The reason many theme features make it to core is that they simply work better when they are standardized. Users know what to expect, and theme authors can focus on the design aspect rather than solving the user experience problem.
Part of the problem of the past is that each new feature adopted into core did not follow any standard design pattern or naming scheme. A huge skill in designing WordPress themes is committing the mish-mash of hundreds of classes to memory.
The block editor is in a unique position to change that by creating a universal design framework.
Gutenberg has pushed us partially in this direction, but it does not quite go far enough. With full-site editing in the future, there is a need for a more ‘holistic’ approach in tackling this problem.
Rich Tabor makes the argument that core WordPress could provide a single parent theme in his article A Look at WordPress Themes of the Future. The idea is that theme authors would be relegated to creating a child theme for this “master” theme.
The gut reaction for many would be that it would not work, themes would lose their personality and we would live in a world of cookie-cutter designs.
The reality is that we are barreling toward a future where the idea of a single parent or master theme is a serious consideration.
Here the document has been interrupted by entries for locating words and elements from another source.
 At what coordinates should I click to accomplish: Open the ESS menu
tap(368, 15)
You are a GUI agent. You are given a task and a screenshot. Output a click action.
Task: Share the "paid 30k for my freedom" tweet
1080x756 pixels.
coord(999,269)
Most themes are custom groupings of standard elements that exist in nearly all themes. There are some decisions, aside from stylistic concerns, that make themes different from one another, such as the layout of the header. One theme might have a site title and nav menu in one block. Another might have a nav menu, title, and a second nav menu below. Yet, another theme might show a search box. In a world where full-site customization belongs to the user, those decisions become a part of the user experience rather than the developer experience.
Themes will need to stand out with color palettes, typography, and their own brand of quirkiness — a return of the days of CSS Zen Garden but on a much larger scale.
I won’t be sad about that. It would be interesting to see the competition between the top designers in the field. It may also bring WordPress theming back to an era when anyone could do it with a little CSS knowledge and determination.
While we are not quite ready for a future in which one theme rules theme all, it is a place to start the conversation. If we designed WordPress for this potential future, even if we never implement a master theme, what would the roadmap look like? What obstacles stand in the way? Is it feasible?